Life in the Early Christian Community
In brief
The first Christians were known less for their arguments than for the way they lived. The Book of Acts describes a community that gathered constantly for teaching, prayer, and the breaking of bread, held its goods loosely enough to meet every need, and grew daily. Outsiders noticed. Even hostile witnesses remarked on Christians' care for the poor, their courage in famine and plague, and their refusal to abandon the sick, the widowed, or unwanted infants. Their common life was itself a kind of preaching.
The pattern in Acts
Luke gives a portrait of the Jerusalem community in a single sentence: "they continued stedfastly in the apostles' doctrine and fellowship, and in breaking of bread, and in prayers" (Acts 2:42). Those four things — teaching, common life, the Eucharist, and prayer — remained the shape of Christian life ever after. Around them grew a startling generosity: believers "had all things common," selling possessions and goods and distributing to each "as every man had need" (Acts 2:44-45; 4:34-35).
This sharing is easy to misread. It was not an enforced system that abolished private property, but a freely offered love. When Ananias lied about a gift, Peter reminded him that the land and its price had been his own to keep or give (Acts 5:4); the sin was the deceit, not the keeping. The early community's radical open-handedness flowed from conviction, not compulsion — and it was effective enough that, as Acts says of a later community, "neither was there any among them that lacked."
How they worshiped
The Christians gathered on the first day of the week — the Lord's Day, the day of the Resurrection — for the Eucharist, the breaking of bread that was the heart of their assembly. Entry into the community came through baptism. Alongside the Eucharist, the early churches held the agape or "love feast," a common meal expressing their fellowship.
A vivid outside-in view survives from the middle of the second century, when Justin Martyr, writing to explain the faith to a pagan emperor, described the Sunday gathering: the memoirs of the apostles and the writings of the prophets are read, the presider preaches, all stand and pray, bread and wine and water are brought and blessed, and a collection is taken up for orphans and widows, the sick, prisoners, and strangers. It is a service any Orthodox Christian would recognize today — Scripture, sermon, Eucharist, and care for the needy, all in one assembly.

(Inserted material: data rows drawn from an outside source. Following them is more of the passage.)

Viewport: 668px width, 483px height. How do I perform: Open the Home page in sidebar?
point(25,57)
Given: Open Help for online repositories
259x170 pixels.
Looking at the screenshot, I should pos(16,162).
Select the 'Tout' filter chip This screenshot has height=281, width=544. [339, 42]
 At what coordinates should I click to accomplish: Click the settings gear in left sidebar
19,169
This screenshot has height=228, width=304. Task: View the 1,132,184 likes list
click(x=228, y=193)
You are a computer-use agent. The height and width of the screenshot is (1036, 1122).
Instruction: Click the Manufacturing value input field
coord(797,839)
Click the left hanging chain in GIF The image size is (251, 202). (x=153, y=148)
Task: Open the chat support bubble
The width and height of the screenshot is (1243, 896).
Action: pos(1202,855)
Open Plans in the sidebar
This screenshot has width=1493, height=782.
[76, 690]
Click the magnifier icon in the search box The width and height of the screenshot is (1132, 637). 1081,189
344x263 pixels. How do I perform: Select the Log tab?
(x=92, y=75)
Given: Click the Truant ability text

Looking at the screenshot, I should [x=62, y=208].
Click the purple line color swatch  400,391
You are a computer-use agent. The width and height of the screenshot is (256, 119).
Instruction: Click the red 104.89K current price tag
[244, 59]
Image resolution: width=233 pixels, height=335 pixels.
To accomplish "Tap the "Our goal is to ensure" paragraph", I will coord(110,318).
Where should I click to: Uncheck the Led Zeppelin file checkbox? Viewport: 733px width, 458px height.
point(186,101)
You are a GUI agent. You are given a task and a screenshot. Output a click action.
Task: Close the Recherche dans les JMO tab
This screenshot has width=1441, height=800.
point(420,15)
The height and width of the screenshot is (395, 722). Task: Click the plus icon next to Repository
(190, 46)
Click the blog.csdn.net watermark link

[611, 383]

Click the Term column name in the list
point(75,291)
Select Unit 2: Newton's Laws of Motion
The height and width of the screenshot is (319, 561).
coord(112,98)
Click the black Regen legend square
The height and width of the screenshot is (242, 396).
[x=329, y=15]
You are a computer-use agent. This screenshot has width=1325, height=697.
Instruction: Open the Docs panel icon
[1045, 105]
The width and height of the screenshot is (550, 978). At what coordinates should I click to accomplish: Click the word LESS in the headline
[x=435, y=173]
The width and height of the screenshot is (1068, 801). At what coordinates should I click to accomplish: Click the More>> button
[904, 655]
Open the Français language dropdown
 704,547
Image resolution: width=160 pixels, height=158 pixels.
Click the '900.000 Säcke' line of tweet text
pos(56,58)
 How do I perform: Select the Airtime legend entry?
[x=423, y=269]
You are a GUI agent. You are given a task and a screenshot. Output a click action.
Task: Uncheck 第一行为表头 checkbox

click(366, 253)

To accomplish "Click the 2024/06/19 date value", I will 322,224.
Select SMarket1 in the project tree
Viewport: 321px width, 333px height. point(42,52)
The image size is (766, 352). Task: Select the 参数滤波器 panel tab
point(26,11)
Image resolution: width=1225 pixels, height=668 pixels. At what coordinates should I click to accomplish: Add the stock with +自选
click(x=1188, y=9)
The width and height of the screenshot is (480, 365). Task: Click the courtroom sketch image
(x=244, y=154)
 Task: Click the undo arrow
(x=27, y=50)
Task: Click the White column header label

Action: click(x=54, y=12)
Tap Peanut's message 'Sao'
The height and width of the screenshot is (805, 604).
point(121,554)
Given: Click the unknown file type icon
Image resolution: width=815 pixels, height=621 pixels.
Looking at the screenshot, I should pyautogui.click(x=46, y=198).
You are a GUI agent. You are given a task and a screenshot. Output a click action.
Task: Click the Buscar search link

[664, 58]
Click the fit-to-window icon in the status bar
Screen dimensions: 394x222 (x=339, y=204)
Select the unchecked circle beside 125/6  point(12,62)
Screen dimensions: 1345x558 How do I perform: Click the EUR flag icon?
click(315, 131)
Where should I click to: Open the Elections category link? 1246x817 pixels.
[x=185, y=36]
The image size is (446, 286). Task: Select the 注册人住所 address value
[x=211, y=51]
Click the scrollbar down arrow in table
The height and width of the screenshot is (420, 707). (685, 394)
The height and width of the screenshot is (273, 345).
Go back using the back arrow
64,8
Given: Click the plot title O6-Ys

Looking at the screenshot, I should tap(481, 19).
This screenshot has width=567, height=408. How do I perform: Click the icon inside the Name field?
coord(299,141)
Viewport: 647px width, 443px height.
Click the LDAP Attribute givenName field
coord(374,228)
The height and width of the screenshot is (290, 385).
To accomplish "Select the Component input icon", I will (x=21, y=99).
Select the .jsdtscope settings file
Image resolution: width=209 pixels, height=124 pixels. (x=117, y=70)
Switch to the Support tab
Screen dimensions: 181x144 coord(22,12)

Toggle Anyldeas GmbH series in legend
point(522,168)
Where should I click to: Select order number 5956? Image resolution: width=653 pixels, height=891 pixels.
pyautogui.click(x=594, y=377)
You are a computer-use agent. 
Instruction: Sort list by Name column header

Much of this life was lived quietly and, of necessity, out of public view. Christians met in private houses rather than grand buildings, and in Rome they buried and honored their dead in the underground galleries of the catacombs, where the earliest Christian art still survives. Theirs was not yet a religion of great basilicas but of homes, tombs, and small gatherings — and it was precisely there, in the ordinary rhythms of prayer and mutual care, that the faith took root and spread.
A visibly different life
What set Christians apart was less a set of rules than a whole manner of living. An anonymous second-century writer, the author of the Epistle to Diognetus, described them as scattered through the cities of the world yet unlike their neighbors — dwelling in their own countries but only as sojourners, obeying the laws yet surpassing them in their lives. They looked like everyone else and lived like no one else.
That difference showed most in mercy. Christians pooled money to feed the poor, support widows and orphans, ransom captives, and bury the dead who had no one. In times of plague they stayed to nurse the sick — including pagan strangers — when others fled the cities. They refused the widespread practices of abandoning unwanted infants and procuring abortion, receiving instead the children others cast out. This visible charity drew many toward the faith; it also drew suspicion, and in time the hostility that erupted into persecution. The community that shared everything and feared nothing was, to a watching empire, both a wonder and a threat.